Experts also say gambling – seen as the gateway technology to the metaverse – is tightly regulated in China.

Games must be federally licensed, and while fighting video games are allowed, solid violent content such as the depiction of blood and dead bodies is prohibited, as is anything that can be construed as obscene. As part of their ongoing regulatory crackdown, authorities have also sought to curb underage gambling in addition to the extreme adulation of celebrities and money.

Gaming giants such as Tencent and NetEase Inc were quick to publicly state that they would adhere to all guidelines while creating metaverse options.

Attacking the authorities

The long arm of the federal government also seems set to make itself felt in different ways. An influential app, Xuexi Qiangguo, who has to study for many Communist Party cadres, published an article in November that mentioned that the metaverse should be used to improve the level of compulsory ideological education courses for students.

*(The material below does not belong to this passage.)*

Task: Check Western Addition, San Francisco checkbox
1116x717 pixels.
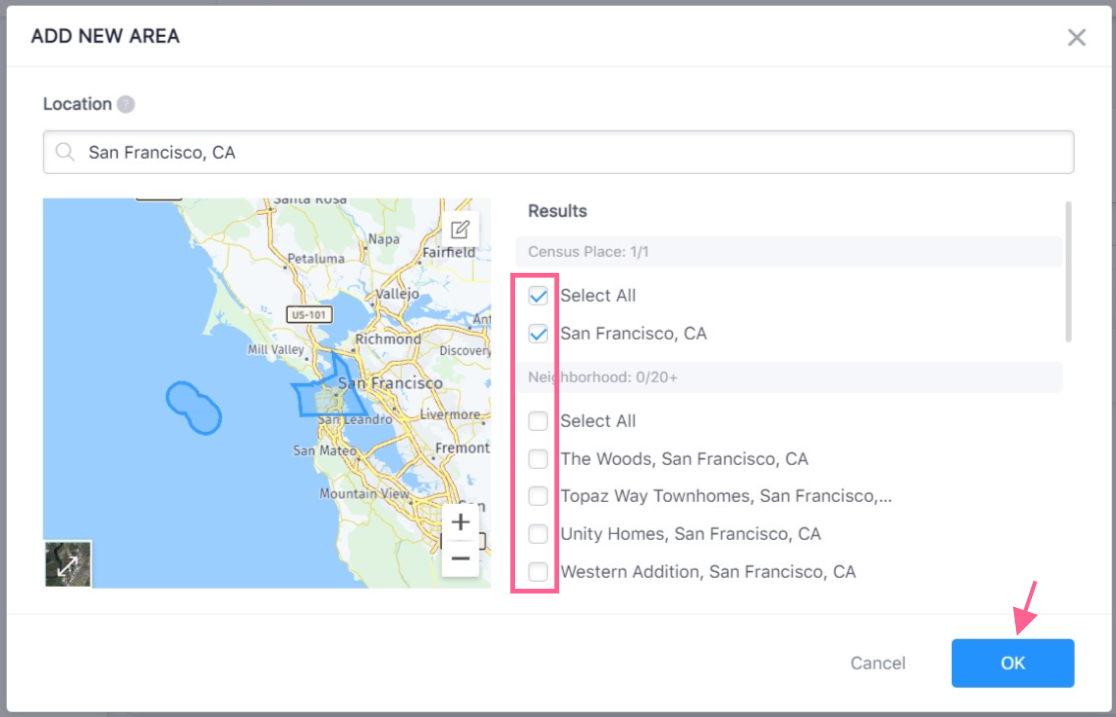Action: 538,572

At a January assembly of Beijing’s municipal political advisory body that mentioned improving the metaverse, proposals included a registration system for metaverse communities aimed at preventing them from influencing public opinion in the sense broad and to inflict financial or currency shocks, according to a state media report.

And while cryptocurrencies have become a defining feature of many western metaverse worlds, they are notably absent from the Chinese metaverse as they have been banned by Beijing. Instead, the various types of Chinese digital fees already in use, much like the central government digital yuan, will seemingly take their place.

Despite the various possible restrictions, some entrepreneurs claim that the Chinese metaverse will simply thrive on the willingness of Chinese customers to seek out new types of online entertainment.

Nikk Mitchell, whose company is in talks about metaverse projects based primarily on Chinese tales that could play roles reminiscent of Chinese calligraphy and conventional costumes, is one such proponent, noting progress in eyewear. Home VR and content.

When Chinese customers are ready to showcase this metaverse-related technology another time, “then there will be mass adoption at a level that I don’t think will happen in the West as quickly,” he said.